- **Job**:
Express the lines of the items as a JSON list of strings, one string per line, skipping blank lines and leaving out the pictures. Start at the line containing "Given: Click the" and end at the last line of the items, including both.

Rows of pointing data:
***

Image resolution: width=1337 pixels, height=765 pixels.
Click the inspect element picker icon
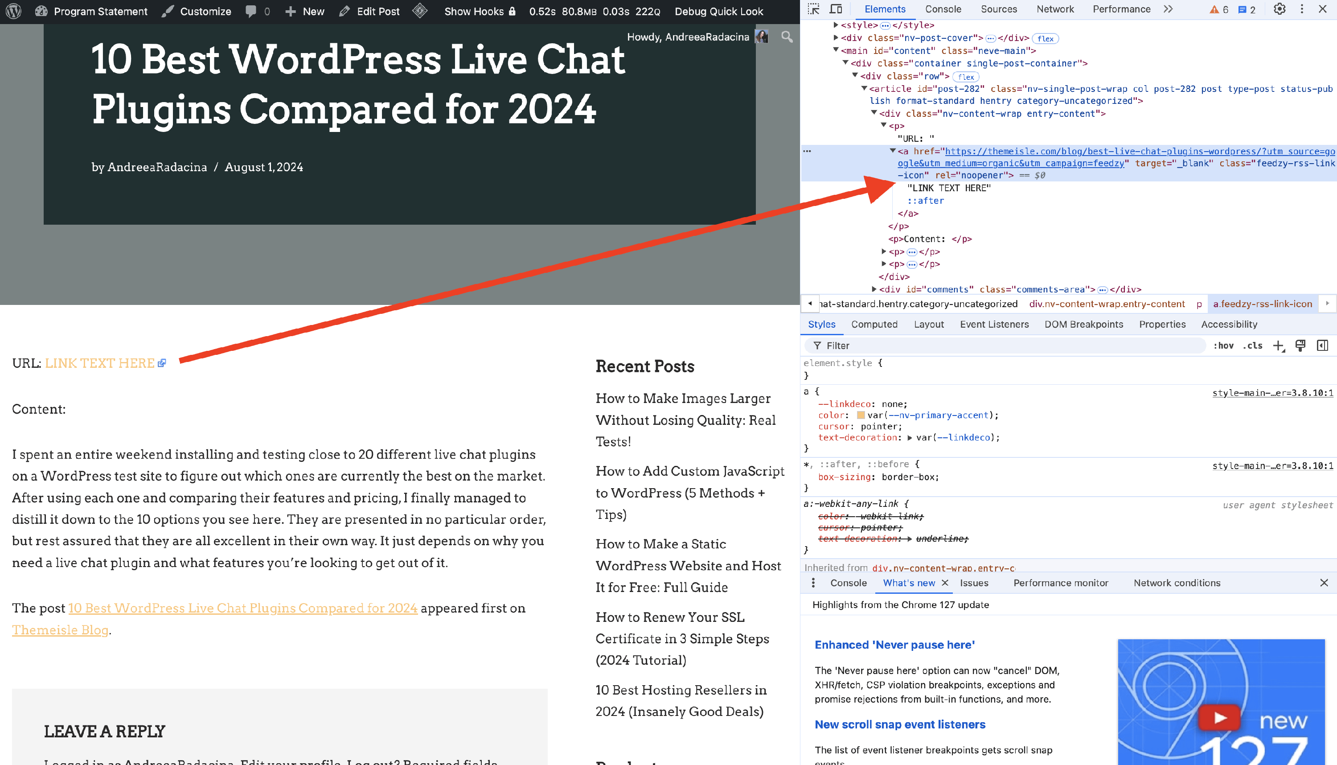[x=813, y=9]
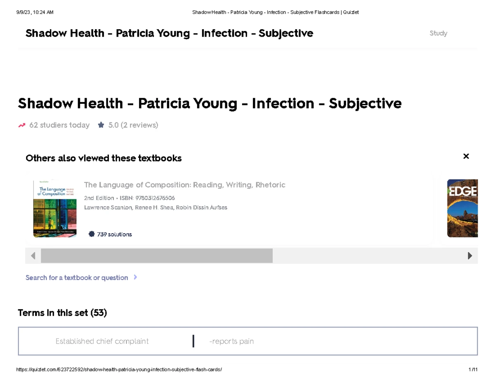This screenshot has height=382, width=495.
Task: View the 5.0 2 reviews rating
Action: click(133, 125)
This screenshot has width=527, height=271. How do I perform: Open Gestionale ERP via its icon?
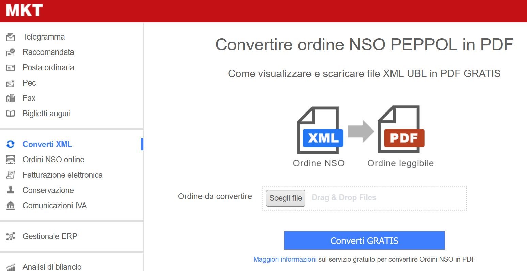pos(10,236)
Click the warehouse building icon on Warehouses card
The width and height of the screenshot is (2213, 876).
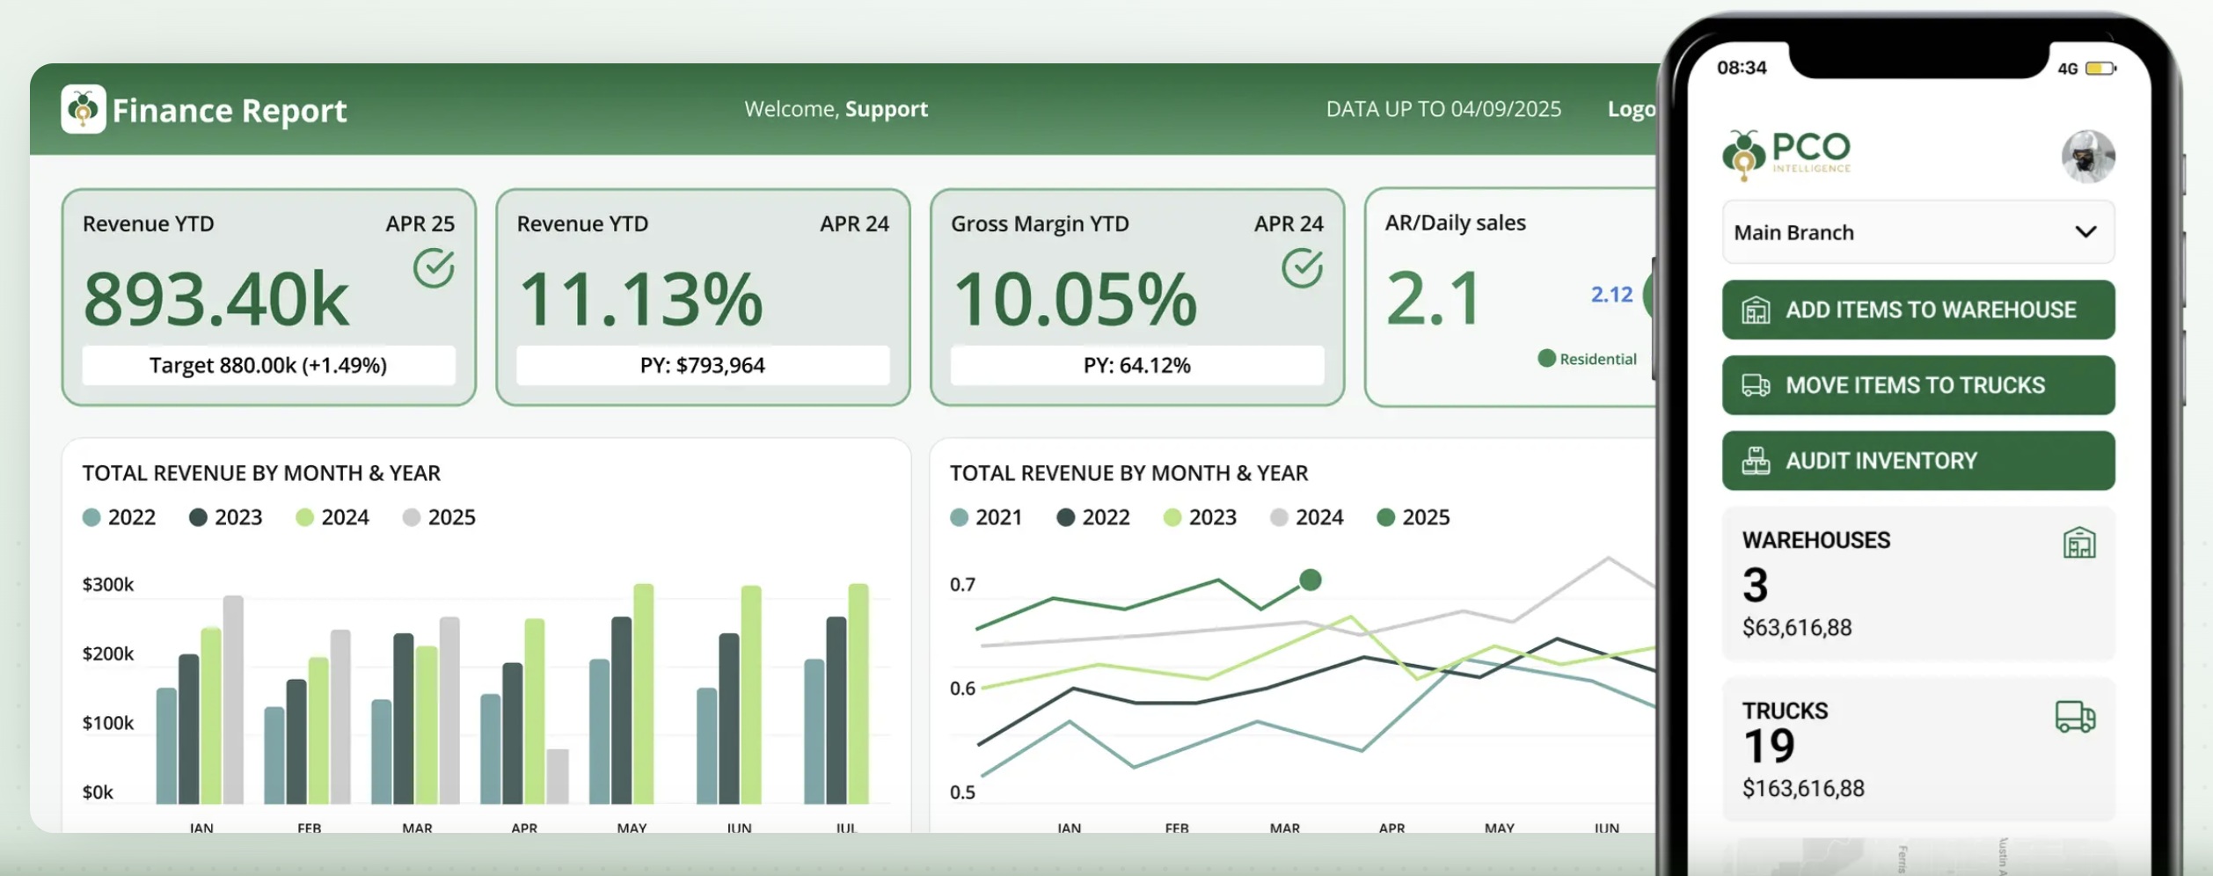point(2078,543)
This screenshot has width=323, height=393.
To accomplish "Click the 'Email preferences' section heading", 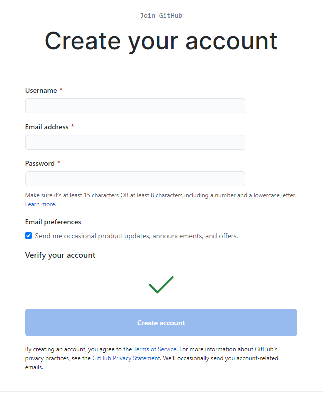I will tap(54, 223).
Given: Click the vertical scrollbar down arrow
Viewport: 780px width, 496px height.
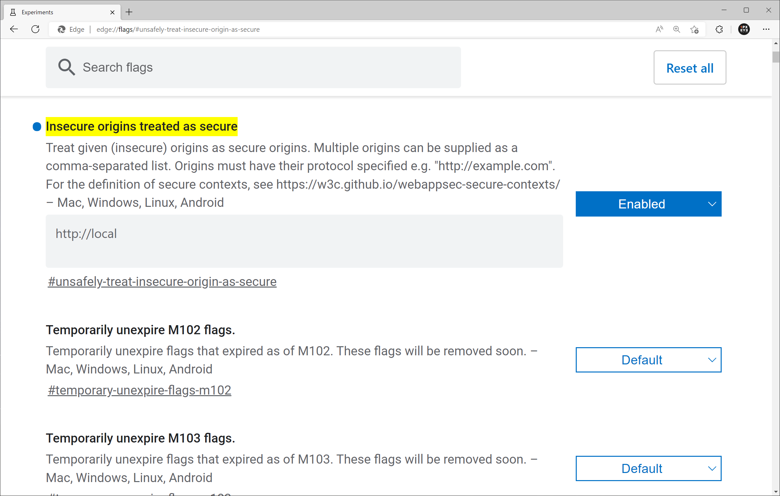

***

- **Answer for this exercise**:
[
  "Given: Click the vertical scrollbar down arrow",
  "Viewport: 780px width, 496px height."
]